Bernd Mayer ist zudem Autor einer großen Zahl von Bayreuth-Büchern, die alle ungewöhnlich gute Verkaufserfolge erzielten. Titel wie "Eine Stadt wird entnazifiziert" oder "Die hau'n jetzt unser Städtla z'samm", sind nur Beispiele. "Bayreuth à la Carte", " Bayreuth Chronik 1989", " Bayreuth - Die letzten 50 Jahre" und "Bayreuth im zwanzigsten Jahrhundert" sind einige weitere.
Bernd Mayer ist zudem eines der wohl schönsten Festspielbücher gelungen. "Sternstunden von Neu-Bayreuth", so der Titel.
Ein halbes Jahrhundert war Bernd Mayer Journalist bei der Lokalzeitung, später beim Evangelischen Pressedienst epd sowie von 1972 bis 2001 als Korrespondent bei der Süddeutschen Zeitung.

Der Heimatkurier ist mit seinem Namen eng verbunden und Bernd Mayers G´schichtla auf der Mainwelle gehören wohl zum Besten, was der lokale Rundfunk in Bayern je hervor gebracht hat.
Durch sein ganzes Lebenswerk zieht sich die Liebe zu seiner Heimatstadt Bayreuth. Seine Erfindung der "BG-Zeitreisen", die den Becher-Saal regelmäßig aus allen Nähten platzen ließen, haben gezeigt, dass Stadtgeschichte interessant sein kann. Sein Erfolgsrezept: Kenntnisreich, Charme und viel Humor.
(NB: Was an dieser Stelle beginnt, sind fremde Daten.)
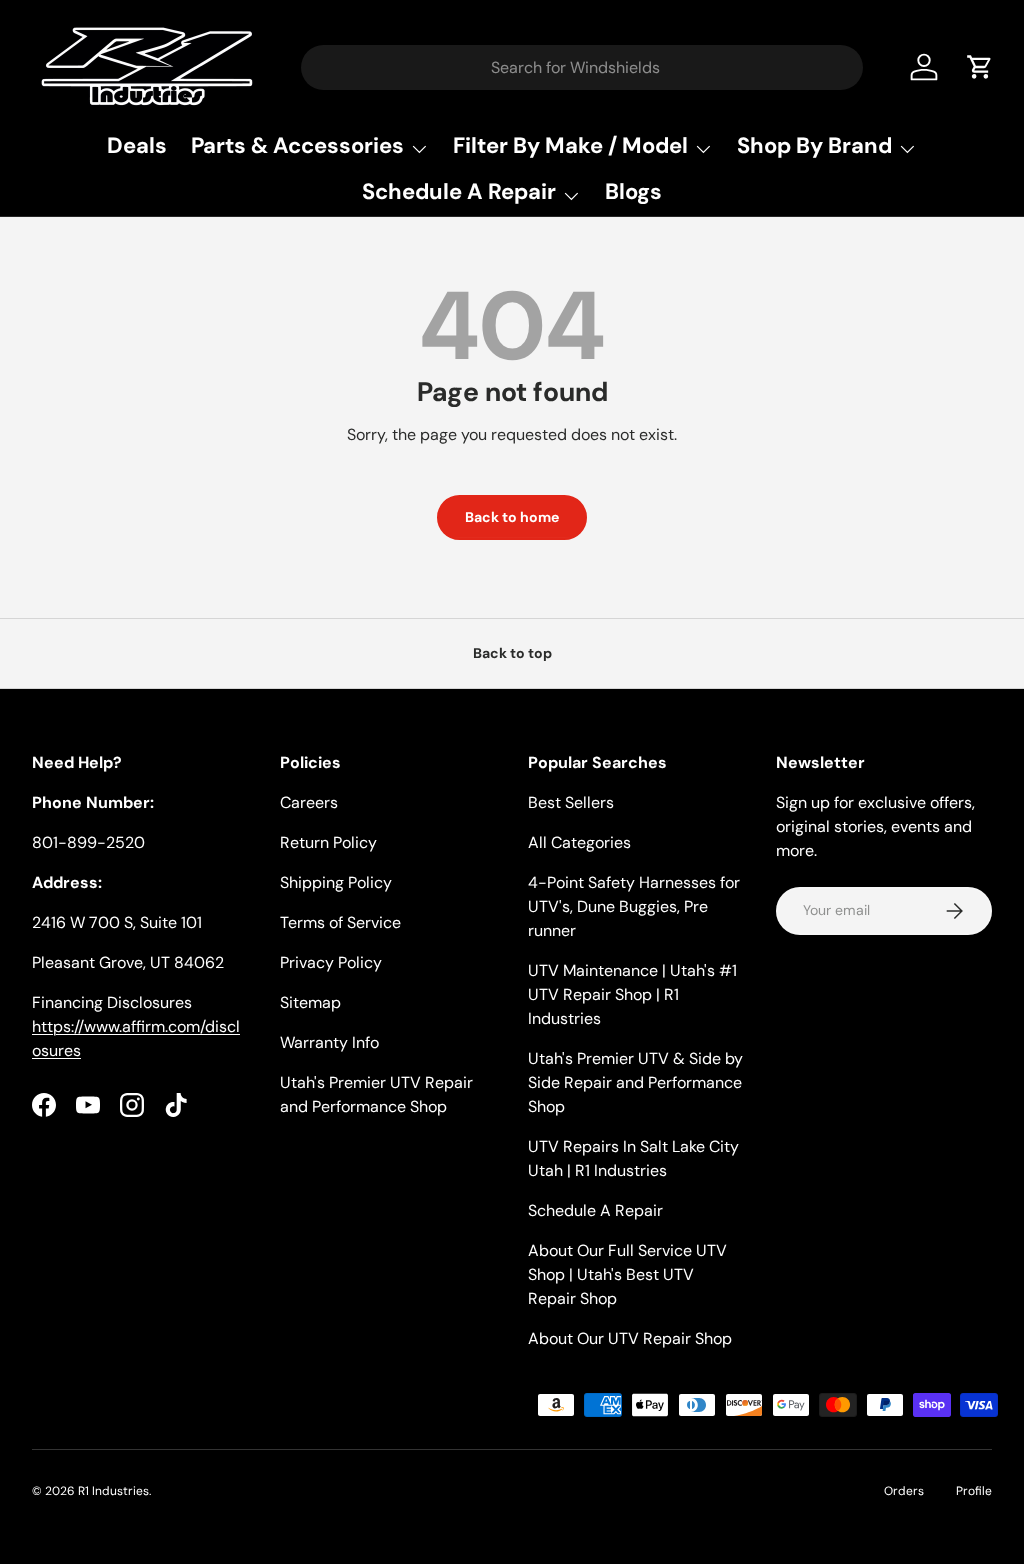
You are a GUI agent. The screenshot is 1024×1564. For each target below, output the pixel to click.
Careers (309, 802)
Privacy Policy (331, 962)
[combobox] (582, 67)
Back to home (512, 517)
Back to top (512, 653)
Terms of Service (340, 922)
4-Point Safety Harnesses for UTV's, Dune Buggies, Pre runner (634, 906)
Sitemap (310, 1002)
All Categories (579, 842)
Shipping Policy (336, 882)
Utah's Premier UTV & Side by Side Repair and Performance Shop (635, 1082)
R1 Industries (113, 1491)
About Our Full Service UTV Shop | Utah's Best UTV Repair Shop (627, 1274)
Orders (904, 1491)
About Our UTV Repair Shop (630, 1338)
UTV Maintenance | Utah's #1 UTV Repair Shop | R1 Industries (632, 994)
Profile (974, 1491)
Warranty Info (329, 1042)
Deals (137, 145)
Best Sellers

Bernd Mayer hat für seine Verdienste auf unterschiedlichsten Feldern verschiedene Auszeichnungen erhalten. Im Januar dieses Jahres hat Bundespräsident Christian Wulff Bernd Mayer mit dem Verdienstkreuz erster Klasse des Verdienstordens der Bundesrepublik ausgezeichnet. Zur Begründung heißt es unter anderem: "Die Bernd-Mayer-Sammlung ist eine schier unerschöpfliche Fundgrube für Heimatforscher und Geschichtsinteressierte."
Im Jahr 2002 ist Bernd Mayer mit dem Frankenwürfel ausgezeichnet worden. Im Jahr 2003 erhielt er das Verdienstkreuz.
Der Bezirk Oberfranken hat Bernd Mayer im Jahr 1999 mit der Ehrenmedaille des Bezirks ausgezeichnet. Bernd Mayer hat sich als Bezirksrat und Beauftragter für das Bezirkskrankenhaus, aber auch als Vorsitzender des Verbands der Bayerischen Psychiatriekrankenhäuser für das Wohl seelisch Kranker eingesetzt.
Erst vor wenigen Wochen wurde Bernd Mayer zum Ehrenbürger der Stadt Bayreuth ernannt.